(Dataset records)
-- Opening Marker --

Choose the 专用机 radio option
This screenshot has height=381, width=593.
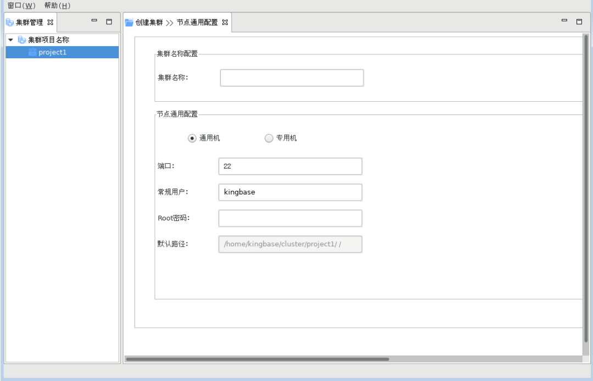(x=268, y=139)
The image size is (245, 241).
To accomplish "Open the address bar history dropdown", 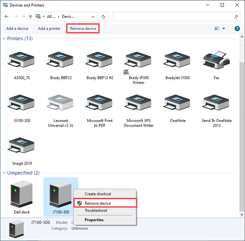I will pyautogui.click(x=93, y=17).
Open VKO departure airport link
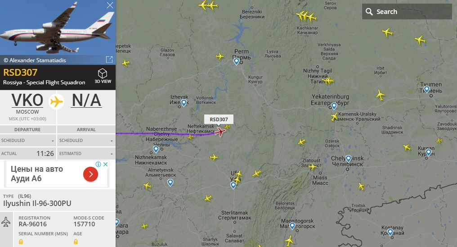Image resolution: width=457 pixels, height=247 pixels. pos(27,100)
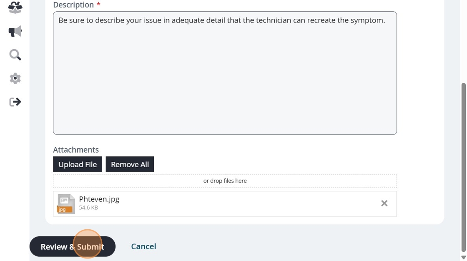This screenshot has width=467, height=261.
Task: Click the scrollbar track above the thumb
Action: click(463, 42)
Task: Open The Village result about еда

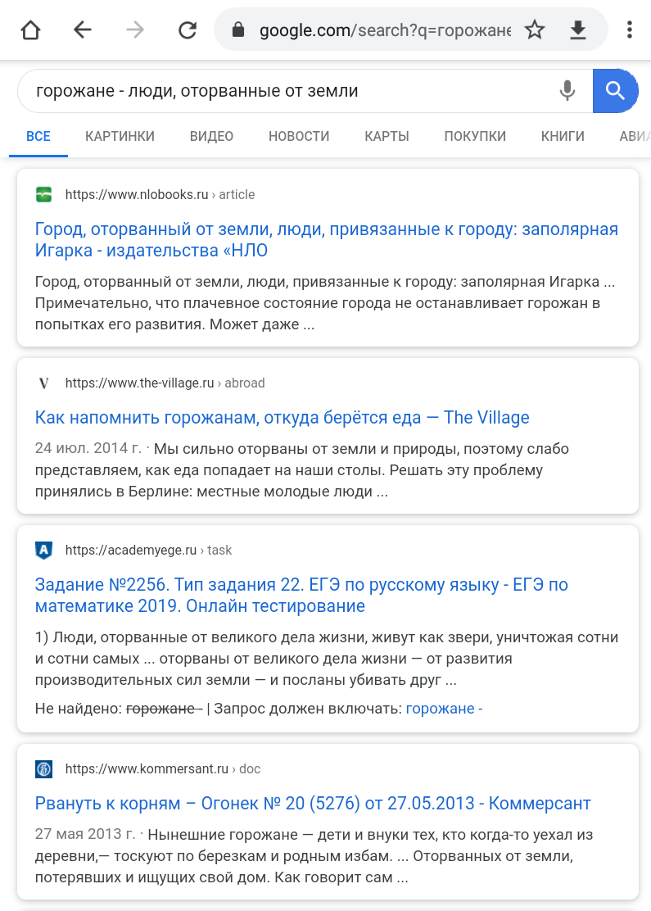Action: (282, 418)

-- Closing Marker --

_About this exercise_
An exact restatement is expected of the lines from the line containing "Open VKO departure airport link" to the end of the data above, pictures excluded.

_Answer for this exercise_
Open VKO departure airport link
Image resolution: width=457 pixels, height=247 pixels. pos(27,100)
This screenshot has width=467, height=261.
Task: Click the scrollbar track above the thumb
Action: click(463, 42)
Task: Open The Village result about еда

Action: (282, 418)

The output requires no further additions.